[ MISS RAGOZIN’S PARAPHRASE]
Tales of the Heroic Ages. Siegfried, the Hero of the North, and Beowulf, the Hero of the Anglo-Saxons, by Zenaïde A. Ragozin. G. P. Putnam’s Sons, New York and London, 1898. 8o, Beowulf, pp. 211–323, with Note at p. 323, and with four illustrations by George T. Tobin.
School Edition, New York, W. B. Harison, 1900.
A Paraphrase in English Prose.
The Author, and the Aim of her Book.
Miss Zenaïde Alexeievna Ragozin, a Russian by birth, an American by adoption, has devoted herself to the popularization of history and mythology. In the series Stories of the Nations, she has published, The Story of Chaldea, The Story of Assyria, The Story of Media, Babylon, and Persia, The Story of Vedic India.
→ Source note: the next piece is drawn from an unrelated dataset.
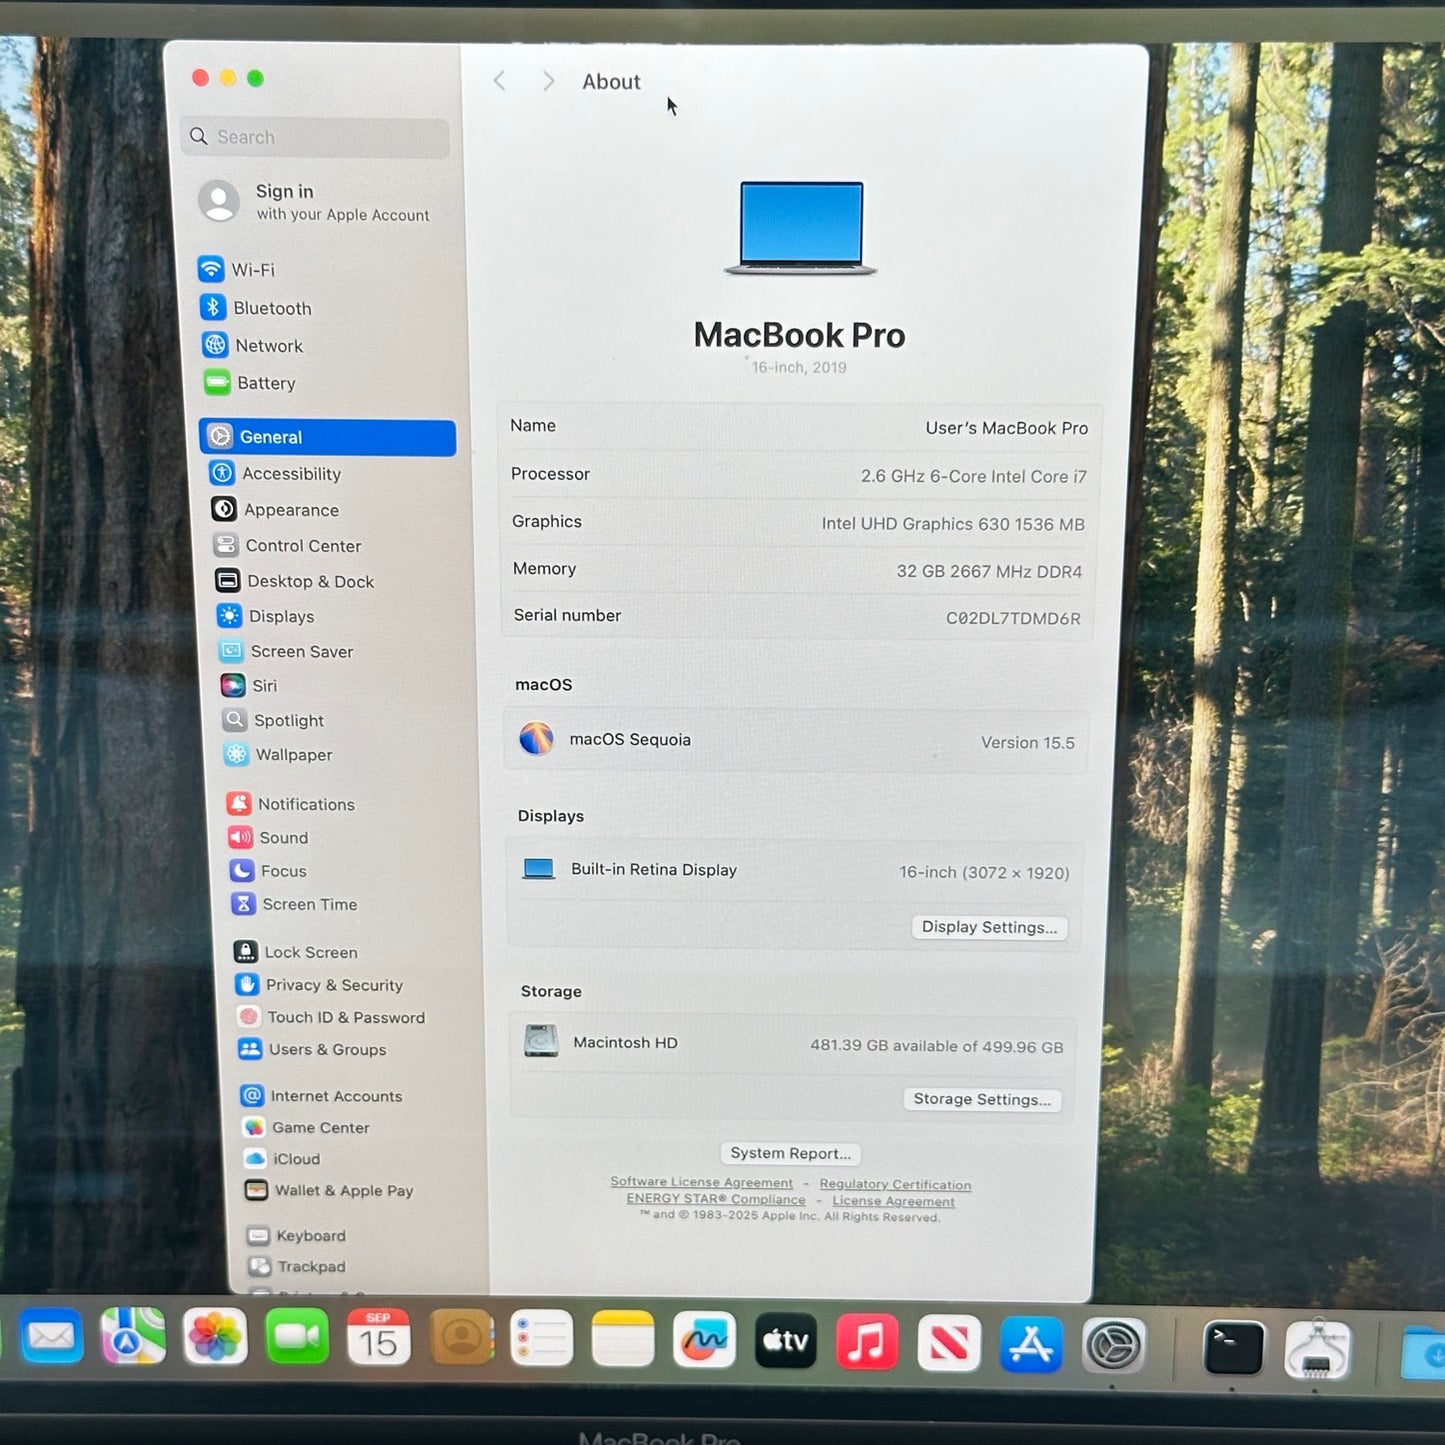Click the Search field in sidebar
The image size is (1445, 1445).
tap(316, 137)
Of late she has turned her attention to the mythology of the various European nations, and has written of Siegfried, Frithjof, and Roland.
The object of her work may be given in her own words:—
‘(The series is) intended as parallel reading to history, and planned to illustrate history. . . . Great changes are coming over the schools, . . . changes in the right direction, which may shortly amount to a revolution, when there will be no reason why these Tales of the Heroic Ages should not, although addressed to young people at large, find a place, if not in the school curriculum, at least in the wide margin of so-called ‘Supplementary Reading.’ May they prove acceptable, not alone to the young, to whom they are specially addressed, but also, as has been felicitously said, to “the old with young tastes.”’ —Pages xx, xxii.